Brainstorming Benchmarks for Contextual Bandits
Since contextual bandits are relatively new, they haven’t been studied and tested so heavily as standard multi-armed bandits algorithms [1]. This being the case, it’s useful to design benchmarks for contextual bandits so these algorithms can be reliably tested, compared and improved.
Prerequisites
Simplest benchmark
Many people in the AI community recommend the use of toy problems, these low complexity examples provide better and faster debugging cycles, a good property of early-stage research and experimentation. So now, let’s try to imagine the simplest benchmark for the contextual bandits problem. First, let’s use binary everywhere. Second, let’s make the environment deterministic (an action k with context x always returns the same reward r). Third and last, let’s make the reward function f(x, k) as simple as possible. Remember that this reward function is calculated given the observed context and the chosen action.

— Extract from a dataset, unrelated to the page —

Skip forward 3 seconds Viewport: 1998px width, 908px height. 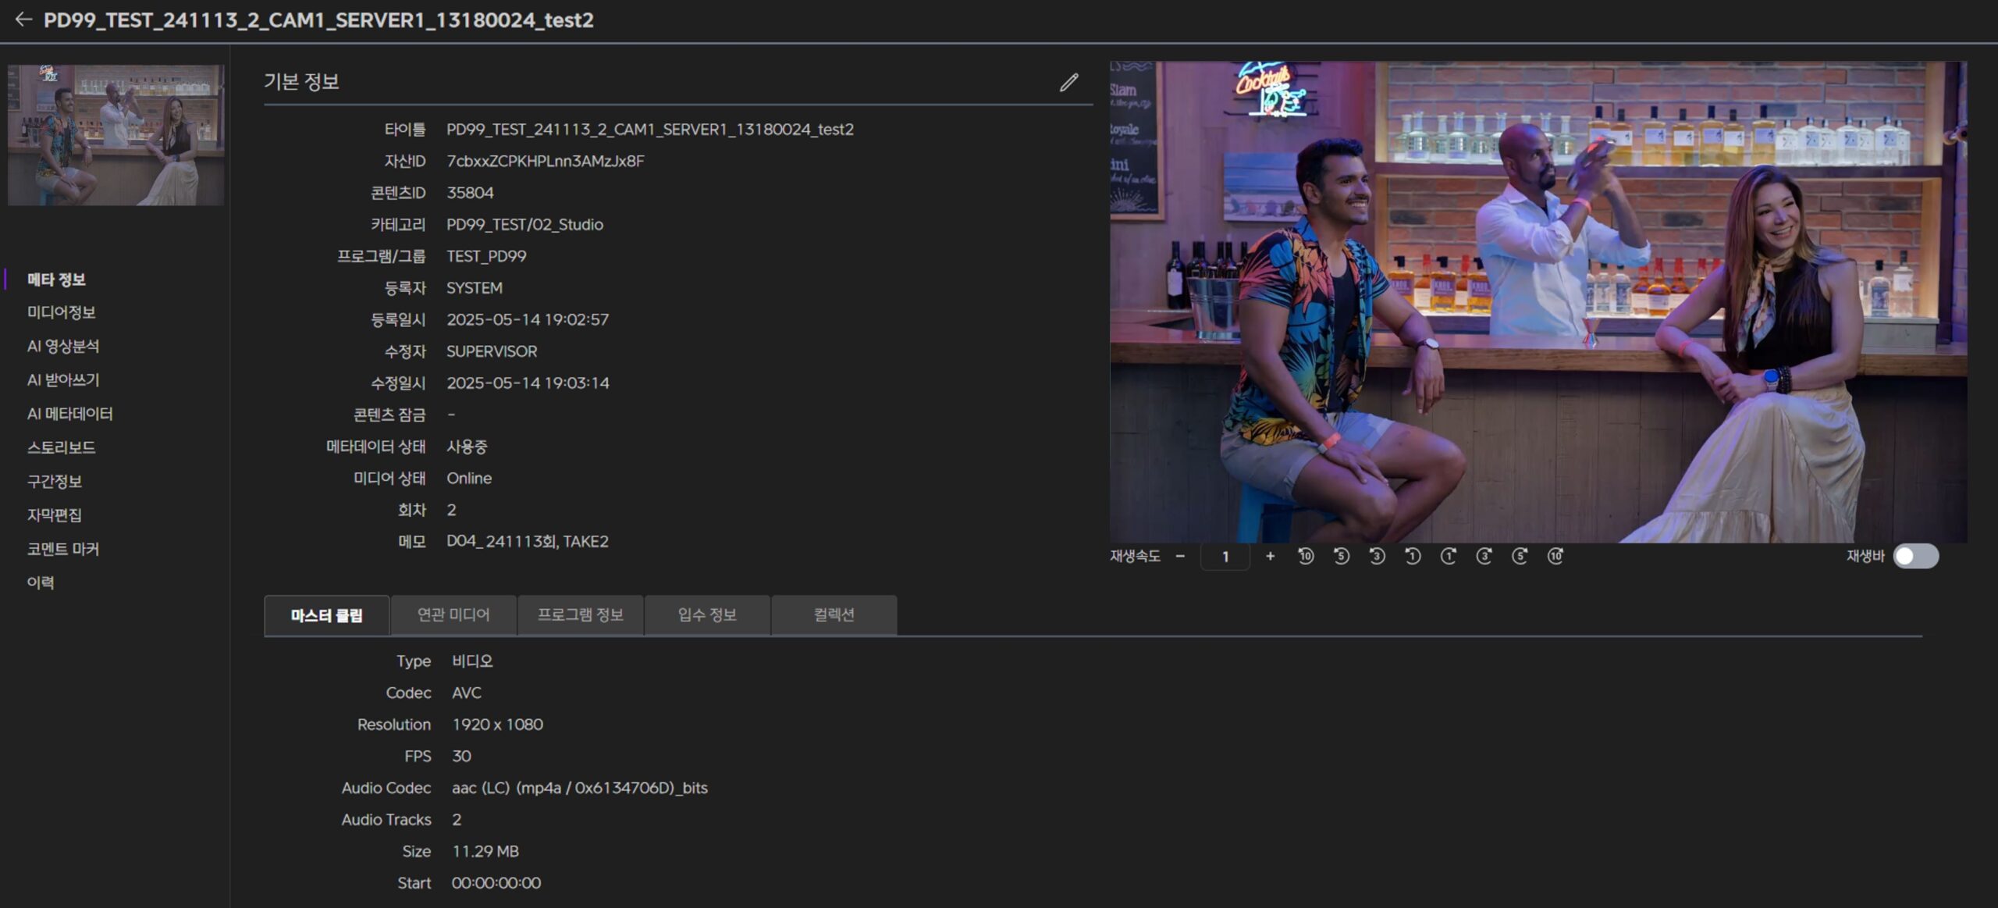coord(1484,556)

So, this is what I came about:
- Context: 1 binary feature
- Number of actions: 2
- Reward function pseudocode:
if context == 0
action 0 gives a reward of 1, other actions give 0
rewards
else
action 1 gives a reward of 1, other actions give 0
rewards
In this case, the best policy is to choose the $0^{th}$ action if the context is 0 and choose the $1^{st}$ action otherwise, easy.
How to complicate
Now, let’s try to gradually add complexity to this problem.
Stochastic rewards
Stochasticity always makes things harder and since this is what we are looking for, let’s add it to our environment.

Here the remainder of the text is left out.